EXERCISE DETAILS: Using the records below, copy every line that holds the string "Releases".

INPUT DATA:
__________
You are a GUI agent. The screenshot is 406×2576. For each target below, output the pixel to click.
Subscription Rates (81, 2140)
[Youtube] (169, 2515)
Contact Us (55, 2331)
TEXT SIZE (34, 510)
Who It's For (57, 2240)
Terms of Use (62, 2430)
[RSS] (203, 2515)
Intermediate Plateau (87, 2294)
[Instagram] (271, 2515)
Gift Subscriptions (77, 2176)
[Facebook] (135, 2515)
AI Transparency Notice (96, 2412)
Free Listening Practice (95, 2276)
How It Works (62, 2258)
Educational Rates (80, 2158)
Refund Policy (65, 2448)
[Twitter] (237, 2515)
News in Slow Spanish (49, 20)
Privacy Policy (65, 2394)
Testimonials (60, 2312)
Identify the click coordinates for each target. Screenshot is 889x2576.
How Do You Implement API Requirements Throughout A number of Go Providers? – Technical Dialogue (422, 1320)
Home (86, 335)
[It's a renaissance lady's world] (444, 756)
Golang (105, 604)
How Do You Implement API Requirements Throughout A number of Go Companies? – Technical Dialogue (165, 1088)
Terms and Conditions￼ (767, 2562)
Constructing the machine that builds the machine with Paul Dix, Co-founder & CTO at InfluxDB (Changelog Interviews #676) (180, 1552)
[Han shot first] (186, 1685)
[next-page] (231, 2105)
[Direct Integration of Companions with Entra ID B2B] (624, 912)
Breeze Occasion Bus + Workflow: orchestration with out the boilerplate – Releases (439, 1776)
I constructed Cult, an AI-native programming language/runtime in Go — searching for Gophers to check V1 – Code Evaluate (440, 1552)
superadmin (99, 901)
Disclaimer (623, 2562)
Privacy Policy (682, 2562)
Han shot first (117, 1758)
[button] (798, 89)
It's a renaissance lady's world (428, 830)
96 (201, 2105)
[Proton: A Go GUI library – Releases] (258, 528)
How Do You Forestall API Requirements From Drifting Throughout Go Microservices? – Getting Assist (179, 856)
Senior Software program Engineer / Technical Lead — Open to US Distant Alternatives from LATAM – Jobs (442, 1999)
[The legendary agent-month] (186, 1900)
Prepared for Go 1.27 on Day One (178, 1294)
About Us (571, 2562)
__________
COMPLETED EXERCISE:
Breeze Occasion Bus + Workflow: orchestration with out the boilerplate – Releases (439, 1776)
[Proton: A Go GUI library – Releases] (258, 528)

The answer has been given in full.